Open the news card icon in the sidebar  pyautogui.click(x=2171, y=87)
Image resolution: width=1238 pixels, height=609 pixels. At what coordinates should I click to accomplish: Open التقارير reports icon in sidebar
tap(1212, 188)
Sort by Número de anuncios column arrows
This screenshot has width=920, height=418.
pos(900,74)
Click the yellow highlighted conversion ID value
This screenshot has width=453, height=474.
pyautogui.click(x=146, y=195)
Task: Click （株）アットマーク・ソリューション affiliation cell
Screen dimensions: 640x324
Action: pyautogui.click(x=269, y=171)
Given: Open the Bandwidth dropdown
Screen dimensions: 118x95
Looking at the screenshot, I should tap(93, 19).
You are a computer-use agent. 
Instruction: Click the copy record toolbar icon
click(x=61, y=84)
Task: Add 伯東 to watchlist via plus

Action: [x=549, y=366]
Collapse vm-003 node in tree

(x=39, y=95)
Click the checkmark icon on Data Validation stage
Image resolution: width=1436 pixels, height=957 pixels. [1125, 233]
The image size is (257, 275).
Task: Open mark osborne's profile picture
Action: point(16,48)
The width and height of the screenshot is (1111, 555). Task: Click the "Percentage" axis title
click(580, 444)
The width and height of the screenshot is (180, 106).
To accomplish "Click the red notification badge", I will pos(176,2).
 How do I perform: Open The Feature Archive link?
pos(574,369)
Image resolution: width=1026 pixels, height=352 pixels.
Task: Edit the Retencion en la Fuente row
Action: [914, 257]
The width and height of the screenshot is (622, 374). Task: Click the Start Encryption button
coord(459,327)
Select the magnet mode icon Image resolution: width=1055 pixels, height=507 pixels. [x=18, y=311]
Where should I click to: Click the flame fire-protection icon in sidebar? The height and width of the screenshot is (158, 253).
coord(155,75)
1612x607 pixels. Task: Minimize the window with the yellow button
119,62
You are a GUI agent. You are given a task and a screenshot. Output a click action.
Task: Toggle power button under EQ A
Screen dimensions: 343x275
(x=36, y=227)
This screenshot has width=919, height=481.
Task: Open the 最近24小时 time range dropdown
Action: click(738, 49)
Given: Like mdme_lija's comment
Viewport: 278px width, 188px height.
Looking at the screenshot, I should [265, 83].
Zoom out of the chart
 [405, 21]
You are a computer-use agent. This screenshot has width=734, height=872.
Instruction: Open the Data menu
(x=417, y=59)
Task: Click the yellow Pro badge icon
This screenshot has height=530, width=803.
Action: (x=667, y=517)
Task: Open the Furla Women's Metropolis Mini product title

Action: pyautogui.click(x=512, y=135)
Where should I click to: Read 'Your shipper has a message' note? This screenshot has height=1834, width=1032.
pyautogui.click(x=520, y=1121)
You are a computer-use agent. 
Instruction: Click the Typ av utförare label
◇ ◇ ◇ ◇ ◇
• [Exercise details]
Check each line above for the word "badge" and give the number of lines that have it, nothing else.

• [Exercise result]
2